## About this task
Across the entries below, determine how many lines include the word "computer". State only the resulting number.

## Data extracted from a collection
◆ ◆ ◆ ◆ ◆
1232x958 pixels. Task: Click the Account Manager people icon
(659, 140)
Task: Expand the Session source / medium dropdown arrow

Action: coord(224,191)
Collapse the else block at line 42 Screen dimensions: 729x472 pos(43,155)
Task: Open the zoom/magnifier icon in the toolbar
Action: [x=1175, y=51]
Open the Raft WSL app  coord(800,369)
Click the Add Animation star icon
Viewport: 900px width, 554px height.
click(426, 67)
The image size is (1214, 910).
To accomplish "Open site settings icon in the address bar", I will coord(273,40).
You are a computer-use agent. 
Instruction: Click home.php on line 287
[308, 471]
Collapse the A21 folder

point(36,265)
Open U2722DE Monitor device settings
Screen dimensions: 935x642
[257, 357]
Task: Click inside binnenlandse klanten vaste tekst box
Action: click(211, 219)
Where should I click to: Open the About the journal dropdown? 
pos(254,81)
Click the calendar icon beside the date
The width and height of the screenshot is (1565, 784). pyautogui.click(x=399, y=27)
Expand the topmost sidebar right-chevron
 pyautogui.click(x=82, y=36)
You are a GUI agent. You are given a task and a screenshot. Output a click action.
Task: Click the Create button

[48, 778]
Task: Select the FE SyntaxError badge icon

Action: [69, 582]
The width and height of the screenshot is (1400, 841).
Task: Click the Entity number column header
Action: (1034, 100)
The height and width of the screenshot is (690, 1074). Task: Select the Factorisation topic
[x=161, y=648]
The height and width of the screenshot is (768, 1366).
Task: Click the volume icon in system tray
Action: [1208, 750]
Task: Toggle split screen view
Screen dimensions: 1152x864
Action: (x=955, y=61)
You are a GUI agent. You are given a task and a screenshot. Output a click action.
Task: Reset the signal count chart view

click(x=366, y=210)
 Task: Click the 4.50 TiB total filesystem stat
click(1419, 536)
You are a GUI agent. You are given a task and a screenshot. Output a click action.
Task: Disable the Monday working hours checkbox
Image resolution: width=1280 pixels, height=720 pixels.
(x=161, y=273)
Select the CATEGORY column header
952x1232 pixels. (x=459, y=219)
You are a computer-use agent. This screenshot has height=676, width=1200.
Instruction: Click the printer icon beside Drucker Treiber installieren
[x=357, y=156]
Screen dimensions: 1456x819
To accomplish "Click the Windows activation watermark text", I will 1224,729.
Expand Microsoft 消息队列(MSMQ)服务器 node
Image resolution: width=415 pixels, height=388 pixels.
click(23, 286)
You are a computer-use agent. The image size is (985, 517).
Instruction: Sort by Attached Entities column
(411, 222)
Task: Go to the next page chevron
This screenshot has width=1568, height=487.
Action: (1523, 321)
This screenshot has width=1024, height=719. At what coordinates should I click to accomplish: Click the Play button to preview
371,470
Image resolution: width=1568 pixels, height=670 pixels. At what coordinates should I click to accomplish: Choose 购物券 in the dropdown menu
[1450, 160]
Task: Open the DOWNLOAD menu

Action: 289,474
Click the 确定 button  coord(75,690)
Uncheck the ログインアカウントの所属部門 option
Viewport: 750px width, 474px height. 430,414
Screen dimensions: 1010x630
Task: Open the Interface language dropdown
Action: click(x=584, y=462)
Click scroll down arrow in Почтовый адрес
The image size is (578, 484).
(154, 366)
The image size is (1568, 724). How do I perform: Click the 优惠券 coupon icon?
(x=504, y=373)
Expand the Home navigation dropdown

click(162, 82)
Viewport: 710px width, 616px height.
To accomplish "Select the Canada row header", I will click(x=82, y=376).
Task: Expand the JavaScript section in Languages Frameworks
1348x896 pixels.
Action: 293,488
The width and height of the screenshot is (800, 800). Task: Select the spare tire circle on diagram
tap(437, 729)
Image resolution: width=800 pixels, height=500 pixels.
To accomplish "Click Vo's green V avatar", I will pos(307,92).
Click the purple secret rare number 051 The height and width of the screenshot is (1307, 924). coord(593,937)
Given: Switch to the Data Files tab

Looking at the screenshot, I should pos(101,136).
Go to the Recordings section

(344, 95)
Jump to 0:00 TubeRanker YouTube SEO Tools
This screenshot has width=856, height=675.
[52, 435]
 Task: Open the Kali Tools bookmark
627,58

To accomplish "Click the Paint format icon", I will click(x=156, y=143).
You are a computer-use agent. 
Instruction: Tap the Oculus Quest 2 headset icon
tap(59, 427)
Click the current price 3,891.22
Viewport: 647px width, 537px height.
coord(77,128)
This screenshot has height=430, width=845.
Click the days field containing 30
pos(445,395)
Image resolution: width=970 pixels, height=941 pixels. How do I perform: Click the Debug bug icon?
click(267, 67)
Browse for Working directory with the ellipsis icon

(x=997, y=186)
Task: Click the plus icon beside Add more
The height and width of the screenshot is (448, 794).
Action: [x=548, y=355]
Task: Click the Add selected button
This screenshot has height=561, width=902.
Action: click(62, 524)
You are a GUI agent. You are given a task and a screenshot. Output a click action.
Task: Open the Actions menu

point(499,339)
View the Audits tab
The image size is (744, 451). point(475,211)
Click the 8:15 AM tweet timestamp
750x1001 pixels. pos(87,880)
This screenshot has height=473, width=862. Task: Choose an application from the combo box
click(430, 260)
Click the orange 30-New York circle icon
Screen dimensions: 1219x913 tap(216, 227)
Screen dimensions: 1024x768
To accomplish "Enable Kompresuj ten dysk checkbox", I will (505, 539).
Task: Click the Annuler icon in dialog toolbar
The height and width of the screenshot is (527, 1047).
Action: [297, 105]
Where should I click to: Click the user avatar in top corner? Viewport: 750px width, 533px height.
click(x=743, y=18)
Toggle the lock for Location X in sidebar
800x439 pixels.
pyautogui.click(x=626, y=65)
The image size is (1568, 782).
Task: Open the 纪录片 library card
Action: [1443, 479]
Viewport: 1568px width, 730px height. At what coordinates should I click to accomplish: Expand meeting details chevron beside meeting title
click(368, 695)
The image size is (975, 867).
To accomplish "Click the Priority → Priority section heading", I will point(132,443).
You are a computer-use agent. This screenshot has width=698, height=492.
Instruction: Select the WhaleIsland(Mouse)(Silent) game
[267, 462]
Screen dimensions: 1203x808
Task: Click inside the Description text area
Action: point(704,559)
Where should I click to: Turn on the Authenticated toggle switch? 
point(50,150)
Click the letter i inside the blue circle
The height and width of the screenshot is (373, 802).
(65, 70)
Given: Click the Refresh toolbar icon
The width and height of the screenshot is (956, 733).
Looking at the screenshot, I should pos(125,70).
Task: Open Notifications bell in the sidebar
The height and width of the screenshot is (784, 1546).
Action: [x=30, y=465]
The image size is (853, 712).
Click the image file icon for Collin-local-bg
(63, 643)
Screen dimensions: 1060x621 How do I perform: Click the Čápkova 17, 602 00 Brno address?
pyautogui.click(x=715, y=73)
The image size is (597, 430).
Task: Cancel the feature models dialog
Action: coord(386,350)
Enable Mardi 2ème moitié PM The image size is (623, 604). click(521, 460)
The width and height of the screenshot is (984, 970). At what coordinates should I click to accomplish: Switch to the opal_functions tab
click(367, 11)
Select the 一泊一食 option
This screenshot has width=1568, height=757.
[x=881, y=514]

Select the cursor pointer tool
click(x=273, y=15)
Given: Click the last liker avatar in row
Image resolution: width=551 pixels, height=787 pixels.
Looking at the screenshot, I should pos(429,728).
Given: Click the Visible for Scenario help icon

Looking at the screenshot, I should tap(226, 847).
◆ ◆ ◆ ◆ ◆
## Answer area
5